"""

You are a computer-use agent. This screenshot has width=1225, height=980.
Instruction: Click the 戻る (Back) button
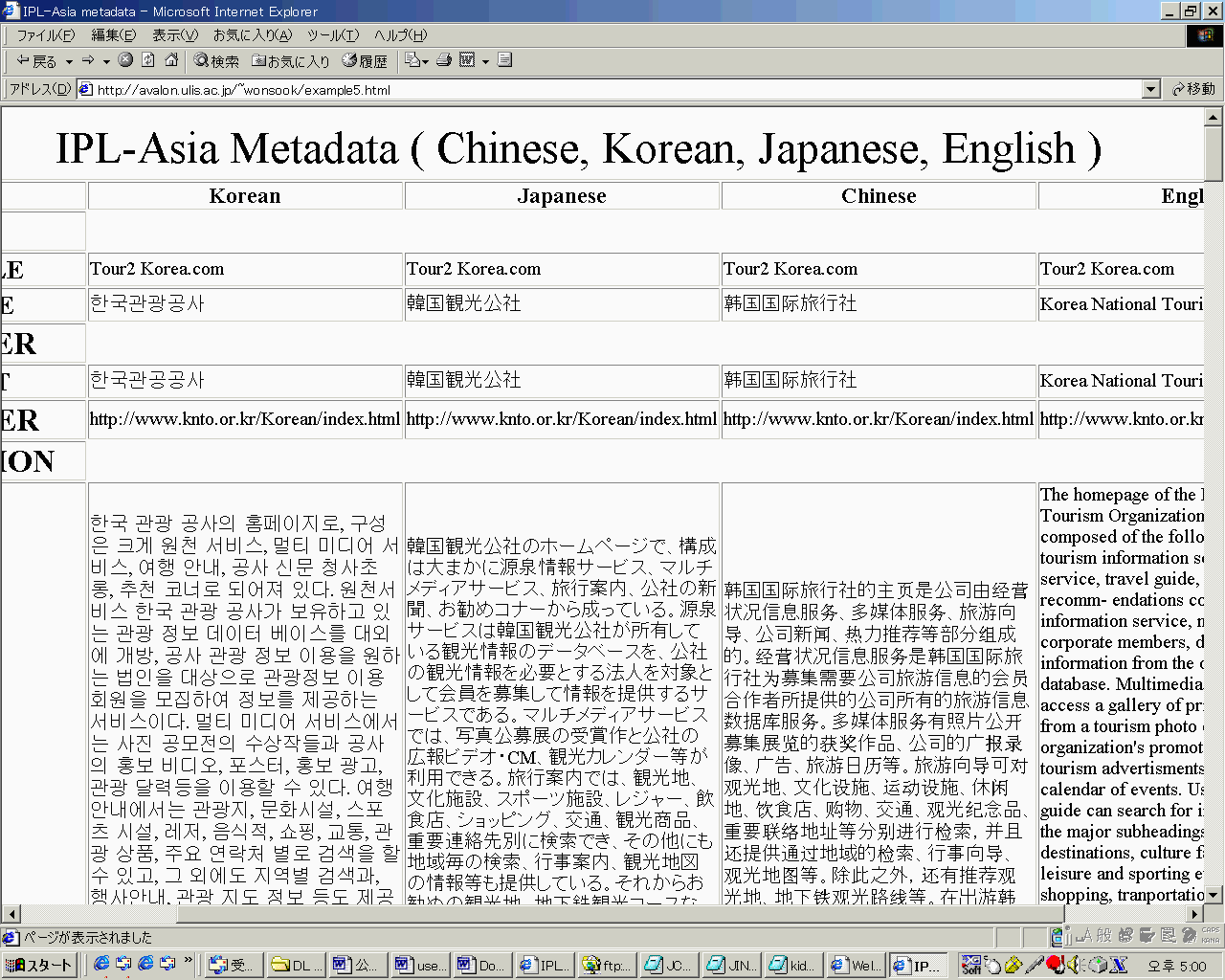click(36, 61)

"""
"""

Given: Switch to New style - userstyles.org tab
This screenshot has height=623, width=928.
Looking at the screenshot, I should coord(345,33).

"""
"""

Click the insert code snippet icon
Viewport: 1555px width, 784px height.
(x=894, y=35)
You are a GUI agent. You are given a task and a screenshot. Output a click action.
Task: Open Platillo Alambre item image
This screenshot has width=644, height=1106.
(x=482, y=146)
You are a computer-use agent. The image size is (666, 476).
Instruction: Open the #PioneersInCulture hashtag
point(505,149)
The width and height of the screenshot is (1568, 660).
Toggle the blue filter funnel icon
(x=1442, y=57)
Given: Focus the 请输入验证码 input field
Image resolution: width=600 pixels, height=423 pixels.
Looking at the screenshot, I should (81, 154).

"""

EXERCISE PROMPT:
Every line above that holds the word "computer" needs to be copied.

RESPONSE AREA:
You are a computer-use agent. This screenshot has width=1225, height=980.
You are a computer-use agent. The image size is (666, 476).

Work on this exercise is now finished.